> [GIVEN REQUEST 1]:
Reproduce the part of the CDF forum thread running from "I would imagine" down to "and don't use.".
> [GIVEN REQUEST 2]:
Carry on the forum thread about Wolfram's Computable Document Format from the point where it stops.

I'm not saying Cook was a bad guy. I don't think it is necessary for there to be a bad guy, despite Cosma's rather bilious essay. Would Wolfram have tried to claim the result as his own? Maybe, maybe not, I don't know, but it doesn't seem consistent with what I do know about him. I'll ask Stephen the next time I talk to him.


There is something like this for HTML + CSS. It's called tangle.js and was created by Bret Victor: http://worrydream.com/Tangle/


Very interesting. I really like the concept of draggable digits. They are more compact than sliders, easier to make changes to and give better feedback. Now I wish this was a standard UI element / HTML input type.


Totally off topic, but that is an amazing Javascript library. Thank you.


That is absolutely incredible. Thank you!


This is a fantastic project. Why has it been kept secret? :-)


That's very nice. Worth a separate HN post, I think.



Sure, it says "publicly available, openly documented", but I can't actually find a file-format spec anywhere.

Given that CDF files seem to be able to do most things Mathematica can do, I'm guessing that might mean "publically available to anyone who pays us for a Mathematica SDK licence".


>> Wolfram currently provides the CDF specification as a public format, meaning it is publicly available, openly documented, and natively unencrypted.

Sure, but where is it?!

Good luck finding it: http://www.google.com/search?q=Computable+Document+Format+sp...


And they don't state if they hold any patents that covers CDF.


I would imagine any company with a decent size patent portfolio has one that covers this.


Interesting notion that you have to pay a license fee if you want to charge for the document. This means that if you want to do a consultancy report using CDF you have to pay a separate fee even if you already paid for the authoring environment (Mathematica). Maybe Microsoft should pursue this licensing model?


Example CDF files can be opened in any text editor.


I'm really not for anything that can't readily be done in HTML5+CSS3+JS atm. Especially If i need to make people _download_ a 'player'. What is this, 1999 all over again (some might say yes ha).

I can see big corp. getting excited over this just like 99% of the crap they buy and don't use.

That said, this doesn't exactly move forward with global progress on the problem or solution (as well it shouldn't wolfram is a corp after all... in the business to make money).


I don't think the average person on HN is the target audience for this in the first place. If you know HTML5 and Javascript and work in a web-based environment most of the time, then this probably won't help you much.

On the other hand, if you are, like me, one of the many people in academia who would love to have a way to embed interactive graphs and tables into your papers to make them more understandable for the reader, then this is potentially very useful. Especially since very few people in academia (outside CS departments anyway) know or have any interest in learning HTML5, and many already use or have easy access to Mathematica to begin with.

Also, Wolfram being a corporation is irrelevant. Some problems are best solved by large corporations trying to make money. That may or may not be the case here, but they definitely have an incentive to keep the format open (in some sense) and promulgate the free CDN reader (much like Adobe has done in the past).


That's exactly right. If I could elaborate a bit:

For sure, web developers and programmers can do most of what CDF can do, on their own, in HTML5. It might take them a lot longer, but they could certainly end up with a nice finished product.

> [STORED ROWS]:
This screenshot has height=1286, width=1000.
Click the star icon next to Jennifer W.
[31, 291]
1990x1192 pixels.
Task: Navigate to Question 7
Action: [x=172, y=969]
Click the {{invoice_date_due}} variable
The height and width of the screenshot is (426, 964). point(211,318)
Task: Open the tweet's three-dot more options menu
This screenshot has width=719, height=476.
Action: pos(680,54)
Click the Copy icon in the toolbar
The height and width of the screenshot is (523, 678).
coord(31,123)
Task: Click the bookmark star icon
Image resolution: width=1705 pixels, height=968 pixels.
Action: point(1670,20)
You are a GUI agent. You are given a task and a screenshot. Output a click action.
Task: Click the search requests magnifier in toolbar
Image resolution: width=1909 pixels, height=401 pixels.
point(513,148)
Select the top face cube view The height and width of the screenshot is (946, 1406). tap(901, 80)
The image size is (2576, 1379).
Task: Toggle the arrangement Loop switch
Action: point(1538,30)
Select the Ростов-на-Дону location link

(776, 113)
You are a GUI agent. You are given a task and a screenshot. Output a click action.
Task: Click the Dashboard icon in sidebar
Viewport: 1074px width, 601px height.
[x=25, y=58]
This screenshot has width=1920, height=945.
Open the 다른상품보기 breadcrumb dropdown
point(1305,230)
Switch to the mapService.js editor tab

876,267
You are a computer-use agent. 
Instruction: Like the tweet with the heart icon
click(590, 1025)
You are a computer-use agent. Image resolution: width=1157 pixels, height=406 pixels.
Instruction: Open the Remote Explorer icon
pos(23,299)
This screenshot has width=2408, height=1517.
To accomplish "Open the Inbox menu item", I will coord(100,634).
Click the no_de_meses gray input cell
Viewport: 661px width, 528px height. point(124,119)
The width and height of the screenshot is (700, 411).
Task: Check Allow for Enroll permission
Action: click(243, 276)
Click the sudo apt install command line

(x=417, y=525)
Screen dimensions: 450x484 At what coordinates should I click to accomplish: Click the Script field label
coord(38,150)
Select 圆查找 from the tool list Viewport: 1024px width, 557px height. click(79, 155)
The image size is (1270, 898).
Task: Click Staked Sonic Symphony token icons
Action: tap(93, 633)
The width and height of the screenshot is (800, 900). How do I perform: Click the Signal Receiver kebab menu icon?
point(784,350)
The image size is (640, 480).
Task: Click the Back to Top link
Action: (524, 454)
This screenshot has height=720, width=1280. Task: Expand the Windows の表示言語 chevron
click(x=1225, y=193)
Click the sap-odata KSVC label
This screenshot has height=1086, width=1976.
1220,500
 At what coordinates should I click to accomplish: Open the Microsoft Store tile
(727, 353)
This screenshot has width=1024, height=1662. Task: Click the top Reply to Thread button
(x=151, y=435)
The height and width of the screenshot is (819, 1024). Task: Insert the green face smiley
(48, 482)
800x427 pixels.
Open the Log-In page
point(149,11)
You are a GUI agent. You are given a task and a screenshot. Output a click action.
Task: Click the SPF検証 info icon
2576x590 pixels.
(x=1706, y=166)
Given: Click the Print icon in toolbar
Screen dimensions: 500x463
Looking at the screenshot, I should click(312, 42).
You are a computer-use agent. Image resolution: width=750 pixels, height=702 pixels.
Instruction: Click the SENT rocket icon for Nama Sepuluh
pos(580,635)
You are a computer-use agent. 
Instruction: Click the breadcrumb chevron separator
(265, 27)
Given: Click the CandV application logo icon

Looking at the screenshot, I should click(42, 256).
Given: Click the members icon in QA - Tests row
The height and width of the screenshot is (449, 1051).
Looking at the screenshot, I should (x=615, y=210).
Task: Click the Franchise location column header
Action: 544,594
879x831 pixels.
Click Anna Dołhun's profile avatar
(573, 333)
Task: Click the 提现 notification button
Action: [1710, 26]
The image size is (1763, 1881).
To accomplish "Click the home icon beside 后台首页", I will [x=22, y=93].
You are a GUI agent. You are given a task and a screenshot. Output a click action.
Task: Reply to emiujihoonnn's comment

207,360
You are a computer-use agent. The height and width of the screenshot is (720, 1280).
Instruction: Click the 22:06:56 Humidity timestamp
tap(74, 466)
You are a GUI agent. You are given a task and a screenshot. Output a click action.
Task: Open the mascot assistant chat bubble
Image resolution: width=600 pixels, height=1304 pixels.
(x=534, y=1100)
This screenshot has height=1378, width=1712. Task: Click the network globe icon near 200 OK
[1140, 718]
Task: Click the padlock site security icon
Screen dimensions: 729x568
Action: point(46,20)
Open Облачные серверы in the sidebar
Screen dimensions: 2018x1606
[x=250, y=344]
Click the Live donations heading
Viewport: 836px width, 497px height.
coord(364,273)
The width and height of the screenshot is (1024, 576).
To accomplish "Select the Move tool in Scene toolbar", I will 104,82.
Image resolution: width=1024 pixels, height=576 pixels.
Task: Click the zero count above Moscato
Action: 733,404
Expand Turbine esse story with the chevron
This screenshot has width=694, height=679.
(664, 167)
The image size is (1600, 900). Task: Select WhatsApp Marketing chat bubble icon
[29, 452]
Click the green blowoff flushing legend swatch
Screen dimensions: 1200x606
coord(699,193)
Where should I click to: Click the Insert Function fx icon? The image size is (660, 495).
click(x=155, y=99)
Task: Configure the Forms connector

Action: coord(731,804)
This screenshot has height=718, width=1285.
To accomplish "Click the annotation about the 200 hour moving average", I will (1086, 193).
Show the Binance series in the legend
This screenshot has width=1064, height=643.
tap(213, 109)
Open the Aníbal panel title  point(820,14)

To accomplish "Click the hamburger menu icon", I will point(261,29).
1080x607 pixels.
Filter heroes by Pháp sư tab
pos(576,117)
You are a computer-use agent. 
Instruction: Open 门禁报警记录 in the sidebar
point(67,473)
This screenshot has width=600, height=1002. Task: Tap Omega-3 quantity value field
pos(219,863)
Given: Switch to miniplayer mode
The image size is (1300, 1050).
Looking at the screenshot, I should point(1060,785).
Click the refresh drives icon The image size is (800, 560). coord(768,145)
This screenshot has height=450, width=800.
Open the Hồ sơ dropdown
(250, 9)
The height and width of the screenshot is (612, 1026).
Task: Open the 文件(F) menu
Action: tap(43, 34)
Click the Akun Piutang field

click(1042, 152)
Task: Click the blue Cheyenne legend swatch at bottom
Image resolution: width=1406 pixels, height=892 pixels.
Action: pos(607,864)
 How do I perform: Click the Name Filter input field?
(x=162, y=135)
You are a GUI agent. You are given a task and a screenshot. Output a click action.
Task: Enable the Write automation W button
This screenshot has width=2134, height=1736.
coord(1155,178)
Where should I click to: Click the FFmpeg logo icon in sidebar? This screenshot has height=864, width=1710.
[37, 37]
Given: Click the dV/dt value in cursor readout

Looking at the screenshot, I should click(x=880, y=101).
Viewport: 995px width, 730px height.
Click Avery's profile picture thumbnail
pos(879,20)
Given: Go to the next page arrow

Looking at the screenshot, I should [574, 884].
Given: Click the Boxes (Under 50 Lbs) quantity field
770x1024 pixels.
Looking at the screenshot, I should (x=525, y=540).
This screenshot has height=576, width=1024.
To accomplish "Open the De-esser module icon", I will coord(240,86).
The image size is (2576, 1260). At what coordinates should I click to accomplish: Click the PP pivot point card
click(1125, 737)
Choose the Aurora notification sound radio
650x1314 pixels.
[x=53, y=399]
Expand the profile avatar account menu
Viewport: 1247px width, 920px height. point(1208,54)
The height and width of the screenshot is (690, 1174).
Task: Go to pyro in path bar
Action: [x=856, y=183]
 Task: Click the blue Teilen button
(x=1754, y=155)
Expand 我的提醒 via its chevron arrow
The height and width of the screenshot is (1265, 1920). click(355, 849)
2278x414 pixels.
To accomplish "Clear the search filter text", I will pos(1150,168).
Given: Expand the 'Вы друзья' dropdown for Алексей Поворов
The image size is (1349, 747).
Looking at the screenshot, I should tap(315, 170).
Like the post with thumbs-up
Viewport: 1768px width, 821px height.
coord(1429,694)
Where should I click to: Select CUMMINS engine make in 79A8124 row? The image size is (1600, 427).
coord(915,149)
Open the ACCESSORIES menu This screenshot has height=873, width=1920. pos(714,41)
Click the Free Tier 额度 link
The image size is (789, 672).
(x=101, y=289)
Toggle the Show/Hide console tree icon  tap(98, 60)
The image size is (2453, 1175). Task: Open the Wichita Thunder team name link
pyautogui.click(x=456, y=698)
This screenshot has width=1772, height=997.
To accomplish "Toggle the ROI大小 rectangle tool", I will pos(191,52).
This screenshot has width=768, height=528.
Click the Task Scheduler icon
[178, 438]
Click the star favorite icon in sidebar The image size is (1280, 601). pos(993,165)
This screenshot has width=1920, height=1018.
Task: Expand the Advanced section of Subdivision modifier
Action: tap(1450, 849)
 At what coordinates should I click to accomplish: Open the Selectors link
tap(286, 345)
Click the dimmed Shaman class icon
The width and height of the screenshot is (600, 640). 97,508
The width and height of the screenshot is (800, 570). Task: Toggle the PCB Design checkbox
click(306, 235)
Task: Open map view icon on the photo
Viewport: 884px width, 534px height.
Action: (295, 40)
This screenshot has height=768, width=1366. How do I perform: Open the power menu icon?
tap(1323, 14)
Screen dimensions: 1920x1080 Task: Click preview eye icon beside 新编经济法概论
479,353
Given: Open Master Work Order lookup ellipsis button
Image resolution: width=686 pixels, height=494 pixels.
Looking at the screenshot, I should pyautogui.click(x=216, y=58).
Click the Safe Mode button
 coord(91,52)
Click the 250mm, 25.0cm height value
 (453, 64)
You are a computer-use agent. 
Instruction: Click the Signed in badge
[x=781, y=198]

> [EXERCISE ANSWER 1]:
I would imagine any company with a decent size patent portfolio has one that covers this.


Interesting notion that you have to pay a license fee if you want to charge for the document. This means that if you want to do a consultancy report using CDF you have to pay a separate fee even if you already paid for the authoring environment (Mathematica). Maybe Microsoft should pursue this licensing model?


Example CDF files can be opened in any text editor.


I'm really not for anything that can't readily be done in HTML5+CSS3+JS atm. Especially If i need to make people _download_ a 'player'. What is this, 1999 all over again (some might say yes ha).

I can see big corp. getting excited over this just like 99% of the crap they buy and don't use.

> [EXERCISE ANSWER 2]:
This doesn't solve the problem. The problem is neatly illustrated by the fact that news organizations, which have a huge incentive to make compelling, sticky interactivity that wraps their news properties, haven't gone for it. I've only seen two non-trivial uses, the NYT and BBC News, and its clear these were bespoke jobs that cost them a lot of money.

The same goes for textbook publishers, scientists, NGOs, etc, anywhere were technical communication could be significantly improved with interactive documents. This problem remains unsolved.

CDF aims to make it possible for someone to crank out an interactive figure or document in a matter of hours, not weeks, with very little code.

A side comment: I say this without any real proof, but WRI specializes in doing interesting things that are economically self-sustaining, rather than things that make a lot of money. Mathematica is far from a cash cow, and WRI is a small company (~500 people), but it has lasted 25 years, and it regularly adds cutting edge technology to its portfolio. Obviously, it gets to balance profit with "interestingness" mainly because it is privately owned, and Stephen likes collecting interesting people and interesting projects for them to do.


Wow, taliesinb is making a lot more sense than you guys.


I think a better solution is to develop a standard HTML5, CSS and JavaScript combo that researchers can use to publish articles online. The requirements are that using it should be no more difficult than writing papers in Latex, and the layout results should be equally as good.

I've thought about this for a while now. It seems terribly silly for us to spend so much time formatting our papers as pdfs when people mostly read them on a computer anyway. I've been to conferences that - smartly - don't even print the proceedings. They just hand you a USB key with all of the papers and a table of contents in HTML that has authors and titles that links to the correct file.


What we really need is a latex compiling tool like pdflatex except the output is a series of HTML files. And while I know that there exists some versions out there, we really need one that doesn't suck, along with internet appropriate style files, that just spits out html+javascript+css.


But as an end-user, I don't want a series of files. Source code is a major pain in the ass if you're not actively working on it. the whole win of PDF for most people, including me most of the time, is that I don't want to edit the document, but everything is neatly contained within a single file that is ready for printing or viewing with no additional libraries, dependencies, or anything else but a PDF viewer.

I have a few thousand pdf files on my hard disk and already find it hard to manage the collection. If every single on of them had a source tree it would make me cry.


If you're willing to go through a build step, it's fairly easy to get everything into a single document. Sproutcore does it today with no special configuration. There are tricks to getting large amounts of content to load in a performant manner and you'd have to do history API to get transparent support for an entire site but neither hurdle is particularly high. You don't even have to invent a new format for specifying what makes up the site since the web archive standard already exists.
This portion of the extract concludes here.